Records supplied:
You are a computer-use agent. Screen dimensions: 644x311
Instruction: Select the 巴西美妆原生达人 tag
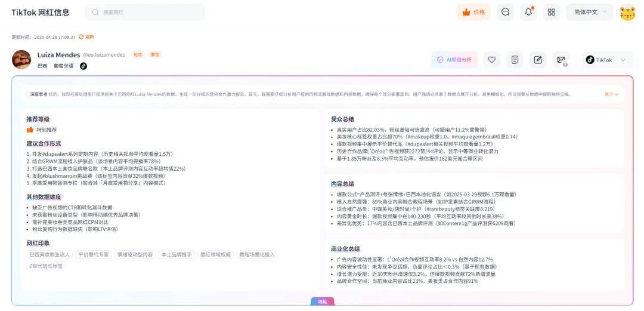point(49,254)
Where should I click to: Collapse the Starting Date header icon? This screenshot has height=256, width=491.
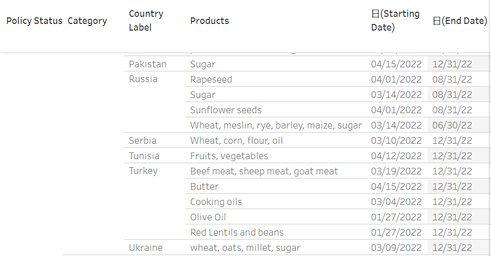click(x=375, y=14)
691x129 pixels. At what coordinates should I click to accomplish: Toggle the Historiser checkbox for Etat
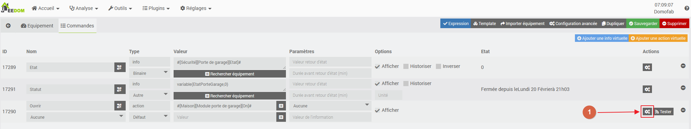[x=406, y=66]
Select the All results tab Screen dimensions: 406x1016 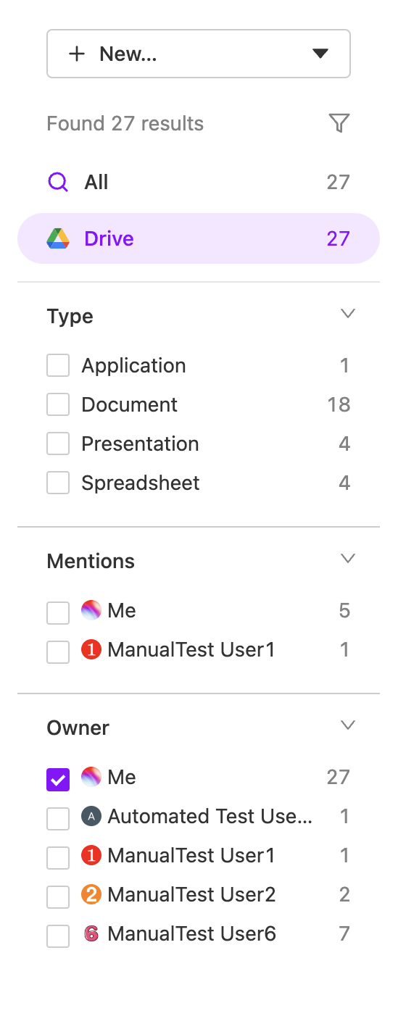[x=199, y=182]
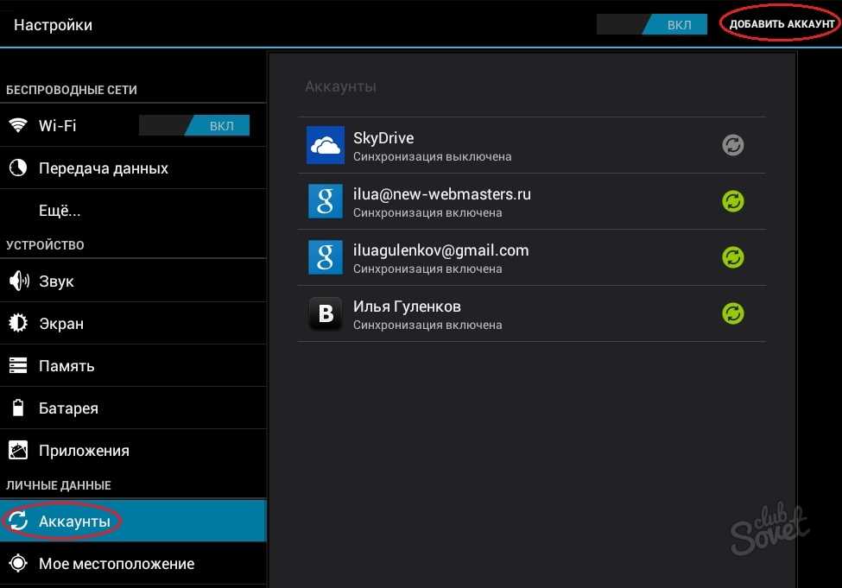Open the Ещё... wireless options
The width and height of the screenshot is (842, 588).
[x=60, y=211]
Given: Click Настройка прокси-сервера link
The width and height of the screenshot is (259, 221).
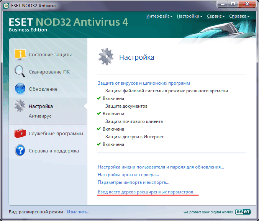Looking at the screenshot, I should pyautogui.click(x=128, y=175).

What is being asked: Give back the lines above, starting with the very first one and stopping after the line that contains "click(x=375, y=14)". Leave the pictures out.

Solution to this task:
You are a computer-use agent. Screen dimensions: 644x311
Instruction: Select the 巴西美妆原生达人 tag
point(49,254)
Where should I click to: Collapse the Starting Date header icon? This screenshot has height=256, width=491.
click(x=375, y=14)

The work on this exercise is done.